ZIMBABWE’S performance under the Staff Monitored Program (SMP) has been “broadly satisfactory” despite effects of the difficult electoral transition period, according to the International Monetary Fund (IMF).
In a July report on the first and second reviews under the Zimbabwe’s SMP, IMF said performance under the programme has been uneven, but the programme has provided a useful anchor in an election year and succeeded in keeping macroeconomic conditions relatively stable and in starting key structural reforms.
“The electoral process and the post -election transition delayed the implementation of structural reforms,” reads part of the report.
The IMF said Zimbabwe met two out of six quantitative targets for the first SMP review although most deviations were moderate.
“The authorities met the floors on protected social spending and on payments to the Poverty Reduction and Growth Trust (PRGT).

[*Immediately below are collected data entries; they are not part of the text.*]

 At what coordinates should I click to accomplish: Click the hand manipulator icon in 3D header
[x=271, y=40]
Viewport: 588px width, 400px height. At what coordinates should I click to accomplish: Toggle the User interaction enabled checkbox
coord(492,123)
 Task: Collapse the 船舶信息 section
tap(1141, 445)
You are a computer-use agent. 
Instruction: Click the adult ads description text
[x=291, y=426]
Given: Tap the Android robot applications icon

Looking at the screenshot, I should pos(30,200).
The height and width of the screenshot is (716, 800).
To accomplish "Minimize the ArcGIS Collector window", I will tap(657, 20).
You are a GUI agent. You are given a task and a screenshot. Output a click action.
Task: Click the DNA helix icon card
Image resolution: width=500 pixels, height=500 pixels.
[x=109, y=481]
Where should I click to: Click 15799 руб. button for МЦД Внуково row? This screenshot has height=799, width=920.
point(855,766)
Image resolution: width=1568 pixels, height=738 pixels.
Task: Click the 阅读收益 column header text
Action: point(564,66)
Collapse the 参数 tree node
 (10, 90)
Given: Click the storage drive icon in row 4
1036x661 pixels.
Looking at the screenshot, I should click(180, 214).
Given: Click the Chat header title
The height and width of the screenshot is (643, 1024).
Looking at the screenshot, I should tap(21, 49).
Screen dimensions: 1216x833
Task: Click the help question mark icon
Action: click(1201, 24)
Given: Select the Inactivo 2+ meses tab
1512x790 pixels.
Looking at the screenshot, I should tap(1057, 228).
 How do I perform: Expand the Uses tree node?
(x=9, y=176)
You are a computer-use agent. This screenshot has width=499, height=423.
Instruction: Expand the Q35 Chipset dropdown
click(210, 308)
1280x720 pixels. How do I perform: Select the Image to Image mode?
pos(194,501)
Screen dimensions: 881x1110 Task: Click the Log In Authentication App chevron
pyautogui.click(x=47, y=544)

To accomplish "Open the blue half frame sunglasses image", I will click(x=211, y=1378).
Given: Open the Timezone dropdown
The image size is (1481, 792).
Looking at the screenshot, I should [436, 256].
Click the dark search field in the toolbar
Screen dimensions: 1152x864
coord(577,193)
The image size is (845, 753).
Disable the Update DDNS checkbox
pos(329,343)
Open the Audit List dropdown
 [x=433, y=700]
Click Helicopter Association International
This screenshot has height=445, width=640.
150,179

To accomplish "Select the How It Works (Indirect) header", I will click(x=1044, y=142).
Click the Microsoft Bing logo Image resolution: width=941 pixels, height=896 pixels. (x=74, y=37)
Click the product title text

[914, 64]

The continuous ceiling on the stock of non-concessional external debt was met the at end of June, but subsequently exceeded by a relatively small amount, following the signing of a US$ 319 million non concessional loan with China Eximbank in November 2013 to finance an essential regional infrastructure project — the overhaul of the Kariba hydro power plant,” said IMF.
Zimbabwe missed the floor on the primary fiscal balance by 1, 3%, mainly due to outlay overruns, some of which reflected the government’s efforts to clear old domestic arrears.
The continuous zero ceiling on new domestic arrears was also missed, in part because the authorities gave the priority to clear old verified arrears over payment of unverified new bills.
“In fact, although the authorities accumulated some new domestic arrears in 2013, on balance, the overall stock of arrears declined by US$ 54 million (about 0, 4 % of GDP) in 2013, which compares favorably with the reduction of US$ 23 million targeted under the programme, ” it said.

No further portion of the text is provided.